Mutations = changes in the nucleotide sequence of DNA

• Certain enzymes repair DNA changes
• Changes in DNA are copied to send to daughter cells
• Mutation = diversity, variation needed for evolution to happen in a species !

Base substitution mutation: change in 1 pair of nucleotides

• error in base pairing
• --> altered mRNA --> protein different by 1 amino acid

Missense mutation: replace one amino acids with another because 1 base is changed.

• Can drastically change enzyme active site
• Silent: not detectable, no obvious effect

Nonsense mutation: convert amino acid codon to termination codon

• Product usually won’t work
• Missing what would follow after the stop codon

 

Frameshift mutation: one or 2 nucleotide pairs inserted into or deleted from molecule

• Changes reading frame 123123--> 23123
• Codons downstream of insertion site have new sequence of amino acids
• New polypeptide made
• Stop codons within short distance of mutation
• Lose enzyme activity

Change chromosome structure (ch 13, 15, 16)

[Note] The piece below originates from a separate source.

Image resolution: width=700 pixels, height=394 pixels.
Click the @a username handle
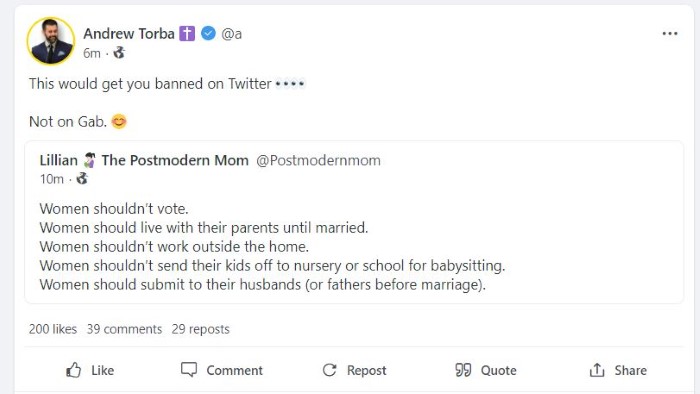pos(232,33)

Transposons = DNA segment that is capable of moving from one chromosome to another or to different sites within the same chromosome; aka transposable element or mobile genetic element

• Disrupt active gene
• Turn on inactive gene
• Retroviruses copy the viral RNA into DNA, then DNA is inserted into host DNA
• If inserted in control region of a gene, the gene can be activated too  highly
• Cancer causing viruses insert active DNA into regions controlling cell division.( Focus, p 282)

Hot Spots = regions of DNA much more likely to undergo mutations

• Sequence of repeated nucleotides
• Mutate DNA polymerase --> less accurate in copying DNA, so more mutations

Mutagen = agent that causes mutation

• Radiation: UV, xrays, etc
• Chemicals that change specific DNA bases, so base pairing messes up

Somatic cell mutations not passed on to offspring. Can lead to Cancer, though (carcinogen = cancer causing agent)

Mutations in sex cells (egg or sperm) are passed to offspring.